Марков обвинял киевские судебные власти: «Нам только что объявили от имени правительства, что беспокоиться уже нечего; уже судебный следователь Фе-ненко приступил к делу, что над ним парит г. прокурор судебной палаты и что мы можем теперь заснуть. Но мы-то знаем, что этот самый парящий над следствием прокурор палаты уже требовал от киевских властей, чтобы не были допущены панихиды по злодейски умерщвленному христианскому юноше... от такого парящего судебного орла мы вряд ли много доящемся»886. Н.Е. Марков недвусмысленно пригрозил погромами, когда русский народ убедится, «что уже нет возможности обличить на суде иудея, режущего русского ребенка и вытачивающего из него кровь, что не помогают ни судьи, ни полиция, ни губернаторы, ни министры, ни высшие законодательные учреждения — в тот день, господа, будут еврейские погромы»887.

Когда вскрылась вопиющая фальсификация дела, гнев черносотенцев был неописуем. Черносотенная пресса обыграла все промахи сыщиков. Глубокое эмоциональное воздействие оказывало описание материнских страданий. Черносотенцы подчеркивали, что арест матери лишил ее возможности проститься с сыном на похоронах. Правые газеты с пафосом вопрошали: кому вообще могла прийти в голову мысль, что у русской матери повернется рука нанести родному сыну полсотни ударов?
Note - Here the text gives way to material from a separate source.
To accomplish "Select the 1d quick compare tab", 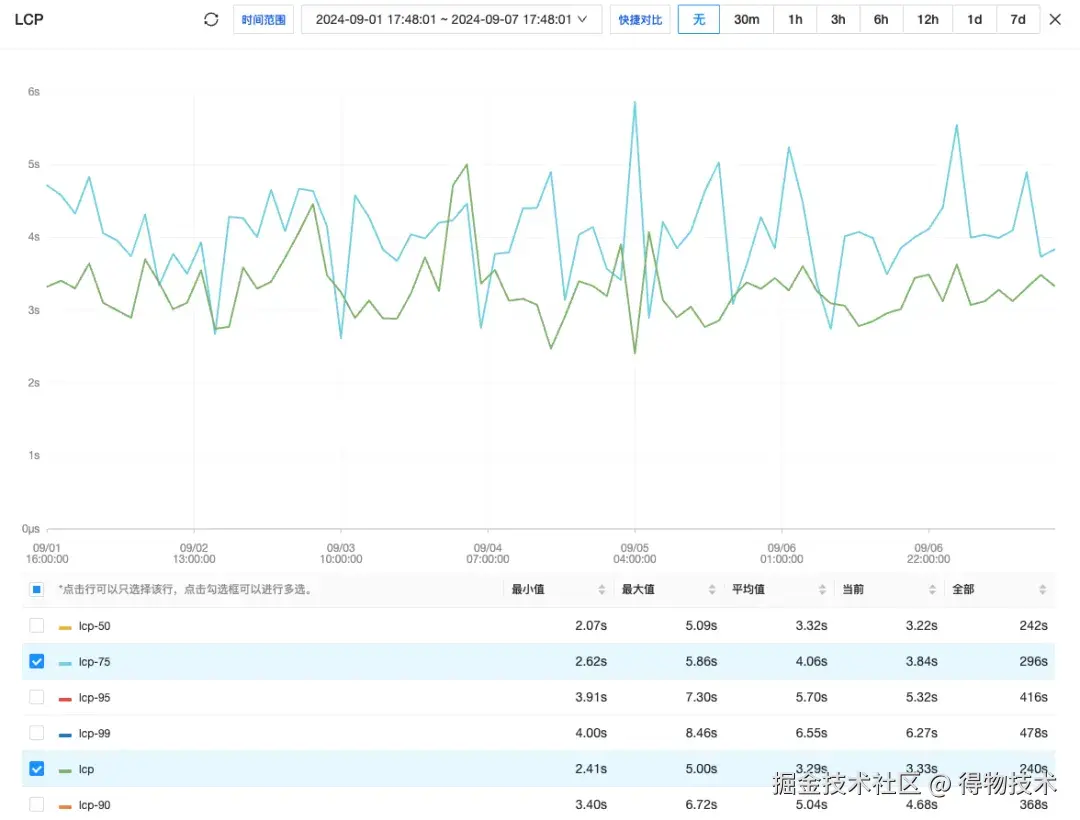I will pos(974,20).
Из каких соображений либеральная пресса поспешила объявить бедных ремесленников членами черносотенных организаций, убившими мальчика из корыстных интересов? Красочно описывались нелепости, допущенные следствием, например предположение, что малограмотный переплетчик мог выписать на латыни сведения о височной кости.

Черносотенцы утверждали, что евреи, используя подкупленную полицию, систематически уводят следствие от настоящих убийц. Они указывали, что журналисты, подбросившие ложную версию, были евреями. Кровавый навет, безусловно, взбудоражил еврейскую общину. Начальник московской сыскной полиции А.Ф. Кошко, которому поручили проверить действия киевских коллег, признал ритуальную версию безосновательной. В то же время он констатировал, что евреи активно вмешивались в ход расследования, хотя это принесло им больше вреда, чем пользы: «Быть может, вследствие паники, ими овладевшей и заставившей их высказать в этом деле усердие не в меру, они не только не рассеяли дела, но затемнили его множеством подробностей, десятками ненужных свидетелей, попытками подкупов и т. п. Эти напуганные насмерть люди судорожно хватались за все, что могло доказать их невиновность, и отвести от них надвигающуюся бурю, причем ради своего спасения они не брезговали никакими средствами»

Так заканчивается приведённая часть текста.